En cas d'accident nucléaire, des engins commandés à distance peuvent intervenir sur les réacteurs. Ils se substituent au personnel exploitant, qui n'a plus à risquer sa vie. Capables de franchir des obstacles, d'ouvrir des portes, d'actionner des vannes ou d'effectuer des relevés de radioactivité, ces robots sont équipés d'une électronique durcie supportant des taux de radioactivité 100 fois supérieurs aux limites traditionnelles.

Centrales de demainRedondance des systèmes de sécurité

Pour assurer le refroidissement de secours du coeur du réacteur, le système d'alimentation en électricité et celui d'approvisionnement en eau seront présents en quatre exemplaires. Chacun pourra assurer, à lui seul, l'intégralité de la fonction de sûreté et prendre automatiquement le relais d'un autre dispositif en cas de dysfonctionnement ou d'agression de celui-ci. Ces systèmes seront séparés physiquement pour écarter le risque d'une défaillance simultanée.

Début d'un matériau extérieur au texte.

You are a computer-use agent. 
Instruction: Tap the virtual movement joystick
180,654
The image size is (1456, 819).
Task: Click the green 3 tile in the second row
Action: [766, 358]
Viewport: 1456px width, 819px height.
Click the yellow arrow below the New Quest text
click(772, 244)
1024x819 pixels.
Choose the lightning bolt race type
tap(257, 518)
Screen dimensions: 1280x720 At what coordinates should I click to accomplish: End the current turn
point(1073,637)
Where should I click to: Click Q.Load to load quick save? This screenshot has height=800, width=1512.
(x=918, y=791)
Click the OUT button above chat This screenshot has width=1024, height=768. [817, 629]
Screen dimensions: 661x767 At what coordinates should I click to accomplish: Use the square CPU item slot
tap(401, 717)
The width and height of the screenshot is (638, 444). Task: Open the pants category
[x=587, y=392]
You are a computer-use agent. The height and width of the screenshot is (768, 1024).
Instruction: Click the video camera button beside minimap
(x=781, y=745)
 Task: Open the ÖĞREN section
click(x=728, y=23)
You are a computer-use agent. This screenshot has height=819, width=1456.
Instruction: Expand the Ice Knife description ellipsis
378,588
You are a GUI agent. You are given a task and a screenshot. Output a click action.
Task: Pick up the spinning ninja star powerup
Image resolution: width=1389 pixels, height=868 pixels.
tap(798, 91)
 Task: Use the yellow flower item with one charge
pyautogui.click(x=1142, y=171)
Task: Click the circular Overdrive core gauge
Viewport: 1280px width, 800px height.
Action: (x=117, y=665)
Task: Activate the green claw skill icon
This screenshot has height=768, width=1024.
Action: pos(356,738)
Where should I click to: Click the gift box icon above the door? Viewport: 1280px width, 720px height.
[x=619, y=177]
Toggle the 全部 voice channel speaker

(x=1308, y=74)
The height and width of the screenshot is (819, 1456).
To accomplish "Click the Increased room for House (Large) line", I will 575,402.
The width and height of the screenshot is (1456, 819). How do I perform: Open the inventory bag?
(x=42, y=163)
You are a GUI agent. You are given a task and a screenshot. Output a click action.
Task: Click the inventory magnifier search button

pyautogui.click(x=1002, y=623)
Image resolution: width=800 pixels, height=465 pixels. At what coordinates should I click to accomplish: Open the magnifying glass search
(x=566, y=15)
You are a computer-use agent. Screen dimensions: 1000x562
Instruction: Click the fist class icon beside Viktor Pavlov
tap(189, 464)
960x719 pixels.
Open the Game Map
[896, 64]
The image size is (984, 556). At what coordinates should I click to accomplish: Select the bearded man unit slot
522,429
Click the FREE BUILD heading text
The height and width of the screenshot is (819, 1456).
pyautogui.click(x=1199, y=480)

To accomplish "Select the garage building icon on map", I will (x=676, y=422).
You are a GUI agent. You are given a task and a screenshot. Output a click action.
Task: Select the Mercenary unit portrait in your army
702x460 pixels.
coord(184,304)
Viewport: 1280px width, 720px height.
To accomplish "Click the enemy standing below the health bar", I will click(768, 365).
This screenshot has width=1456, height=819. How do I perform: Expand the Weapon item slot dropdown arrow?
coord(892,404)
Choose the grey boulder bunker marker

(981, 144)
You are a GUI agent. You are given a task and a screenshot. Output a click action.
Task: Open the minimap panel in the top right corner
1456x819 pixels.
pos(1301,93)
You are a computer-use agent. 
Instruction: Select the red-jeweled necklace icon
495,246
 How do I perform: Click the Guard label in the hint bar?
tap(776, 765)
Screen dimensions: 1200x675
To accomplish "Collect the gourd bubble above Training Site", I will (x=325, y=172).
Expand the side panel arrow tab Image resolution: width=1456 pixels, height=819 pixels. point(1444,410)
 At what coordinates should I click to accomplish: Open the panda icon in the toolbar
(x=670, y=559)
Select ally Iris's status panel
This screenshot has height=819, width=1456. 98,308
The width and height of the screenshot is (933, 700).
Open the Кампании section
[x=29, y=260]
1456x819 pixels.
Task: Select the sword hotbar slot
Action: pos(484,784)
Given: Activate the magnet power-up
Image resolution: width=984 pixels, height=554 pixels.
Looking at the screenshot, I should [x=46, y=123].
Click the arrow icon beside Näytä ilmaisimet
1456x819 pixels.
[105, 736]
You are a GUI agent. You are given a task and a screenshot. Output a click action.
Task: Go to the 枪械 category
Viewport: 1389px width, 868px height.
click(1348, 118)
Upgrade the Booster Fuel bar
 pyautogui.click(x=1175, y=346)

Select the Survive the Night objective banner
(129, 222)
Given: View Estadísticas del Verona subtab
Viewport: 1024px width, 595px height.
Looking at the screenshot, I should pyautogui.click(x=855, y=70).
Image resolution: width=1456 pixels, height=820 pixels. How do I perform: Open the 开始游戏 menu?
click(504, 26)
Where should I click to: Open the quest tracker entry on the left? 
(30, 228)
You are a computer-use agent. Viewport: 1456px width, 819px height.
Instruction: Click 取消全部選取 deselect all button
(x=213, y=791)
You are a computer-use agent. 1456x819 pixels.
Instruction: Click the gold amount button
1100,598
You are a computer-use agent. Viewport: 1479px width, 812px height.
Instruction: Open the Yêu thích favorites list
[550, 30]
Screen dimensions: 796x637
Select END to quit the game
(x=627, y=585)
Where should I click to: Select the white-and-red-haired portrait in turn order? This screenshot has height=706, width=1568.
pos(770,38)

Centrales de demainDouble coque protectrice

Une double paroi en béton précontraint et armé recouvre le bâtiment du réacteur, mais également celui contenant le combustible, deux des quatre systèmes de sécurité et la salle de commande. Cette enceinte a été conçue pour résister aux effets de très hautes pressions et températures, voire même à la chute d'un avion.

Centrales d'aujourd'huiRecombineurs d'hydrogène

Situés à l'intérieur de l'enceinte de confinement du réacteur, des systèmes de recombinaison de l'hydrogène (généré par le zirconium en fusion) transforment ce gaz en vapeur d'eau par réaction catalytique. Ils évitent ainsi son accumulation et donc une possible explosion.

AU-DELÀ DE LA TECHNOLOGIERevoir l'organisation

Les missions de retour d'expérience suite aux divers accidents nucléaires ne sont pas uniquement à l'origine d'améliorations technologiques. Elles ont également permis de renforcer les protocoles à suivre dans l'exploitation des centrales. Retour sur ces principales évolutions. L'INSTRUMENTATION A ÉTÉ RENFORCÉE avec la mise en place de capteurs de position et de niveau. Pour éviter l'ambiguïté de certaines indications sur l'activité du coeur du réacteur. L'UTILISATION DE SIMULATEURS pour la formation des opérateurs a été systématisée, rendant ainsi plus fiable le pilotage des centrales. LES RÈGLES DE CONDUITE ONT ÉTÉ PROFONDÉMENT RÉVISÉES LORS DE SITUATIONS CRITIQUES. Désormais, un panneau de sûreté, installé obligatoirement dans la salle de commandes, guide les opérateurs dans la mise en oeuvre des procédures à suivre en cas d'incident.